Trying to keep a reference to a struct value
Coming from other languages, it's not uncommon for us to try to keep a reference for an object's attribute:
fn main() {
let mut book = Book {
title: String::from("The Rust Programming Language")
};
let title = book.title;
rename_book(&mut book);
println!("Title: {}", title);
}
While this is correct in other languages, Rust will complain:
error[E0382]: borrow of partially moved value: `book`
--> src/main.rs:20:17
|
18 | let title = book.title;
| ---------- value partially moved here
19 |
20 | rename_book(&mut book);
| ^^^^^^^^^ value borrowed here after partial move
Solution
When we do let title = book.title, we are passing ownership of the title attribute from book to the main function, which means we cannot use book in rename_book. We could give title's ownership back to book, but that would prevent us from using the title variable by itself.
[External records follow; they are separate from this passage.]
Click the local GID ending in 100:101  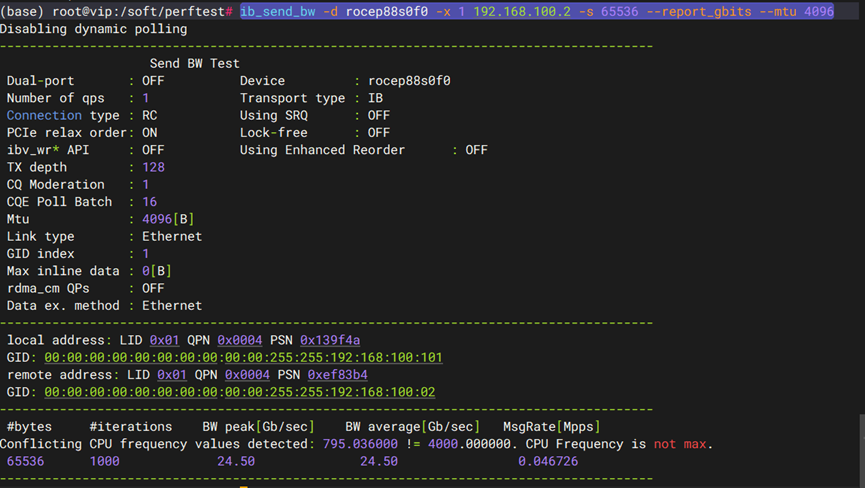point(243,357)
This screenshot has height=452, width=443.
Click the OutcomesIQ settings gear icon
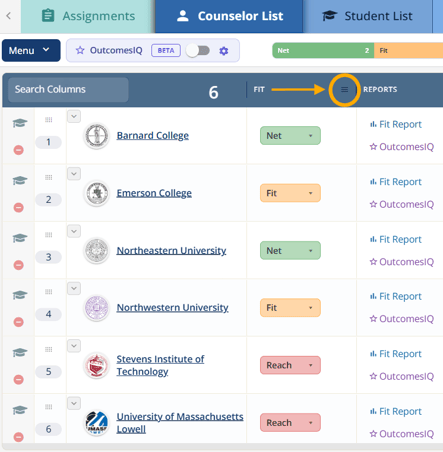click(x=224, y=51)
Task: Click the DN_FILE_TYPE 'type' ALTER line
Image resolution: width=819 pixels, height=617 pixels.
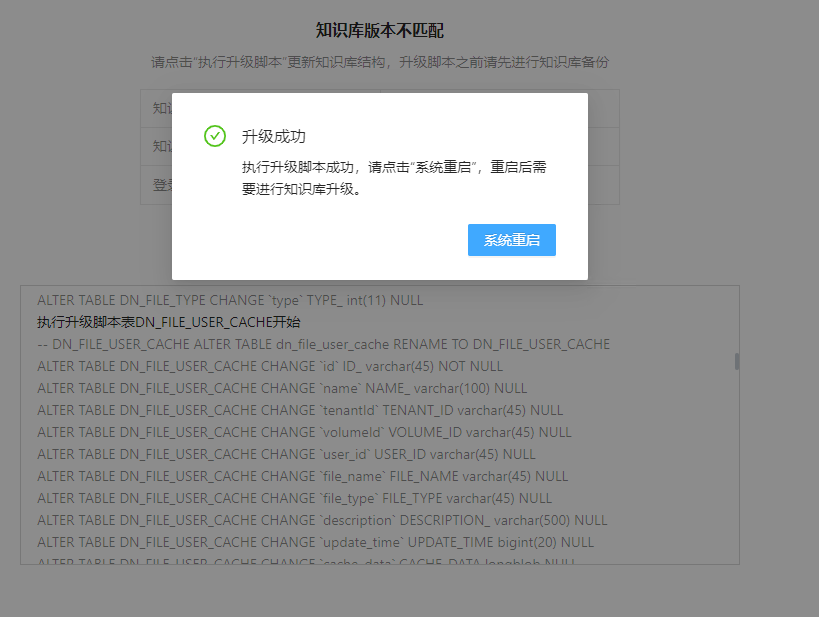Action: point(230,300)
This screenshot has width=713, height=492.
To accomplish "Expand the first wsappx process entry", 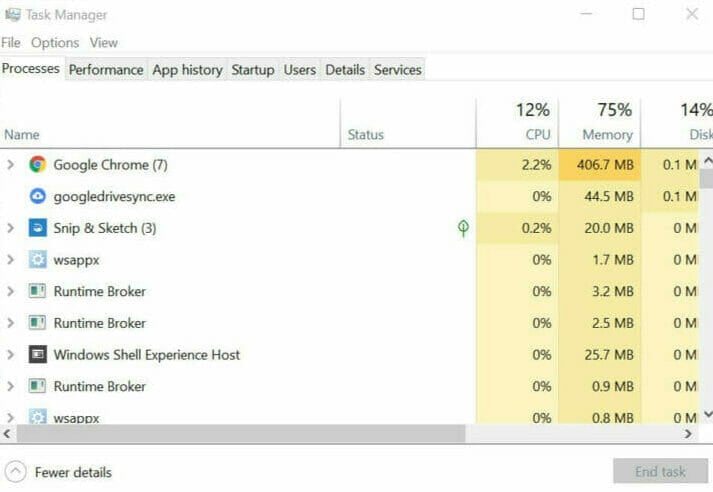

To fix this problem, we could clone the title as let title = book.title.clone(). However, this approach only works if one, title implements the Clone trait (which strings do by default), and two, whatever we use title for doesn't expect to get the actual value of book.title:
fn rename_book(book: &mut Book) {
book.title = String::from("Something else");
}
fn print_title(book: &Book) {
println!("Title: {}", book.title);
}
fn main() {
let mut book = Book {
title: String::from("The Rust Programming Language")
};
let title = book.title.clone();
rename_book(&mut book);
println!("Title: {}", title);
print_title(&book);
}
Title: The Rust Programming Language
Title: Something else
If we wanted to keep a real reference to book.title, we must borrow a reference to it, being careful of not creating immutable and mutable borrows in the same scope:
fn main() {
let mut book = Book {
title: String::from("The Rust Programming Language")
};
{
rename_book(&mut book);
}
let title = &book.title;
println!("Title: {}", title);
print_title(&book);
}
Title: Something else
Title: Something else
Of course, this is a very self-contained example that will not work in other cases. For instance, what if we want to keep a reference to book.title -independent from book- and return it from a function?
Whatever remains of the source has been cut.